Младшая сестра моего отца, моя тётя Марина, была в раннем детстве настолько хороша, что даже постовой милиционер на углу Пестеля и Литейного как-то воскликнул : «Господи, Ангел твой!»
И перекрестился.:)
Первого марта ей должно было исполниться три года.
Должно было, но не исполнилось, потому что она умерла от голода тринадцатого января.
13-ого января 1942-ого года.
В Ленинграде.
Её мать, моя бабушка, на следующий день завернула Марину в плед, положила в детские санки и пошла её хоронить.
Пешком, с Рылеева, в минус двадцать, на Пискарёвское кладбище. Этот путь и сейчас, даже летом взрослому, сытому мужчине дастся не просто.
Когда всё кончилось, ей очень хотелось остаться там, с дочкой, просто заснуть. Но дома ещё дышал пятилетний мальчик, её сын, за которым смотрели соседи, которые очень плохо ходили от голода.
И она дошла обратно, сварила из какого-то обойного клея суп, размочила сухарь и накормила сына.
И делала так каждый день.
И они выжили.
Не благодаря усатому упырю, не благодаря Красной Армии, которая, следуя его приказам могла поставлять в Ленинград сырье для военного производства тысячами тонн и вывозить готовую продукцию, но не могла провести продовольствие для людей, которые уже были обречены, которые должны были волей упыря стать символом.
Они выжили потому, что мой дед двадцать восьмого февраля 1942-ого, случайно оказавшись в Кобонне, просто угнал штабную полуторку, проехал по липовому командировочному через Дорогу Жизни и забрал их.
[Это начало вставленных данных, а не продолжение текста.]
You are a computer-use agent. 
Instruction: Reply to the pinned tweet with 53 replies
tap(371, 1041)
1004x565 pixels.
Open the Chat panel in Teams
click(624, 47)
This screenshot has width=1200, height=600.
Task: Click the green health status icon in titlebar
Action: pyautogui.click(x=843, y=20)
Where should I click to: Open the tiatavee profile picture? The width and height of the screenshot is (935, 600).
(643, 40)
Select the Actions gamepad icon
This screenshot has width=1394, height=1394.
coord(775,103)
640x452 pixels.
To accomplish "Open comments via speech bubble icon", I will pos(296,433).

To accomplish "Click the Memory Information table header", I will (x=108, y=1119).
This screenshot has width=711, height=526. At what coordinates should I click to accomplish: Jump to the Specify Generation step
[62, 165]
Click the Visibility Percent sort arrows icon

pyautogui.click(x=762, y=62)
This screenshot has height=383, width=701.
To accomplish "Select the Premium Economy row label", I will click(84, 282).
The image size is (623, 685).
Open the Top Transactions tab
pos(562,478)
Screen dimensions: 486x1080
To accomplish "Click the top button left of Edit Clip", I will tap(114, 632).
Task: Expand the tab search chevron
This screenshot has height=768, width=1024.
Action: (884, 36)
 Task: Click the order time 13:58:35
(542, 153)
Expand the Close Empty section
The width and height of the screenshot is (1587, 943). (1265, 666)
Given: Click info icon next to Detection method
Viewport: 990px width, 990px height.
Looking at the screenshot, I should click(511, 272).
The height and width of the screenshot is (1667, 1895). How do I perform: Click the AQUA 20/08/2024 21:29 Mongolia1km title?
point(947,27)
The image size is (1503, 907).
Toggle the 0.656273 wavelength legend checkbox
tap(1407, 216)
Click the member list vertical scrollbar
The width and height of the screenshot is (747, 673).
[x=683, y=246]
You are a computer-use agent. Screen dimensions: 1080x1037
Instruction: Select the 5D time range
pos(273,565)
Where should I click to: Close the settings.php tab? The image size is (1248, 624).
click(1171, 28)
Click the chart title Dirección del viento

Мальчик, который потом стал моим отцом, был скелетом, обтянутым синей кожей, сквозь которую видно, как бьётся сердце.
Его мама, моя бабушка, высокая красавица, какой дед её помнил — стала седой старухой.
В неполные тридцать лет.
А потом дед отправил их в эвакуацию, где Люди, которых теперь уроды называют чурками, отдавали им последнее, забирая у своих детей.
Делились всем, как делятся только с родными.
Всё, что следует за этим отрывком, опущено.